Le abitudini cambiano anche in base all’età. A sorprendere è soprattutto la fascia 65–74 anni, che rimane la più generosa: mette in conto una spesa media di 84 euro, confermando un legame forte con la tradizione natalizia.

Sul fronte geografico guidano la classifica i residenti del Centro Italia, che prevedono di spendere 70 euro a persona. Seguono il Nord Est, con 61 euro, e il Nord Ovest, con 54 euro, aree dove prevale un approccio più prudente. Le differenze raccontano stili di vita, priorità familiari e disponibilità economiche diverse, ma anche modi differenti di vivere le feste.

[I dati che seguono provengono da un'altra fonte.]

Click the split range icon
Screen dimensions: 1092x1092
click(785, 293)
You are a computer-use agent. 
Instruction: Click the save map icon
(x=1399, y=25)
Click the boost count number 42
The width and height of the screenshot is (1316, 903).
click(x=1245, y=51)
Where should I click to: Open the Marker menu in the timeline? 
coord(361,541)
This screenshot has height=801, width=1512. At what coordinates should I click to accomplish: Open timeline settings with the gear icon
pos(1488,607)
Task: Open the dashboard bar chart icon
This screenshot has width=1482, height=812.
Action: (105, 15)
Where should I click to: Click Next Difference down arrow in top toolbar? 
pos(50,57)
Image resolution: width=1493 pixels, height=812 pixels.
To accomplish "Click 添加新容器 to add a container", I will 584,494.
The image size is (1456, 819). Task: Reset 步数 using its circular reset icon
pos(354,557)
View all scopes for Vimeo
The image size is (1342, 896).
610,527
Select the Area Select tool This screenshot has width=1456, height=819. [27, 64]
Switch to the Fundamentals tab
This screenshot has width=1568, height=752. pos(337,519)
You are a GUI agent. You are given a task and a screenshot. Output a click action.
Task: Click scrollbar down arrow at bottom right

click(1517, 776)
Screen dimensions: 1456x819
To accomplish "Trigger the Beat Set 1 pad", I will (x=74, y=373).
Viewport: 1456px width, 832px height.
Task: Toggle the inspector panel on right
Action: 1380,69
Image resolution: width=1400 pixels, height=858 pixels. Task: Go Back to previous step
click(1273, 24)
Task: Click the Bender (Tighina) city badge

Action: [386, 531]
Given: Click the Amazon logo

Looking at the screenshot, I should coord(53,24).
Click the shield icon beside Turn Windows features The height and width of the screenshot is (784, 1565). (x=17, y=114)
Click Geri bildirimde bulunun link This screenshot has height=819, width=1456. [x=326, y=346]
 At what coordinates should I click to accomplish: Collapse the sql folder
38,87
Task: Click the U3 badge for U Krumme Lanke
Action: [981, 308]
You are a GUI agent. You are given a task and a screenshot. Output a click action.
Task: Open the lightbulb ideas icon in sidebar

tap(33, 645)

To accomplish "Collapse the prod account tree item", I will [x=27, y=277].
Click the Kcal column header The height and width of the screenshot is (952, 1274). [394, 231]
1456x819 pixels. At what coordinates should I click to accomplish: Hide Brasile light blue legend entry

Perché si spende meno: aumenti, difficoltà economiche e caro-alimenti

Perché si riduce il budget? Nel 60,4% dei casi la motivazione è semplice: altre spese sono aumentate e occorre riequilibrare il bilancio familiare. Un ulteriore 34,5% degli intervistati ammette di attraversare un periodo di difficoltà economica.

A pesare è anche il caro-alimenti: secondo i dati Consumerismo, negli ultimi cinque anni il costo dei prodotti alimentari è salito in media del 25%. Una crescita che costringe molte famiglie a rivedere la lista della spesa e a orientarsi verso soluzioni più sobrie ma comunque festive.

Come risparmiare senza rinunciare alla tavola delle feste

La buona notizia è che risparmiare senza perdere il piacere della convivialità è possibile. Gli esperti suggeriscono alcuni accorgimenti semplici e utili, come preferire prodotti locali e di stagione: spesso costano meno e hanno una qualità migliore. E ancora calcolare con cura le quantità: porzioni adeguate al numero e all’età dei commensali, anche per non mettere su troppi chili, evitano sprechi e spese inutili.

Infine, è bene riciclare gli avanzi: durante le feste il rischio di eccedere è alto. Trasformare ciò che resta in nuove ricette permette di non buttare nulla e di alleggerire ulteriormente il budget. Piccoli gesti che fanno bene al portafoglio e all’ambiente, senza intaccare il piacere di un pranzo condiviso.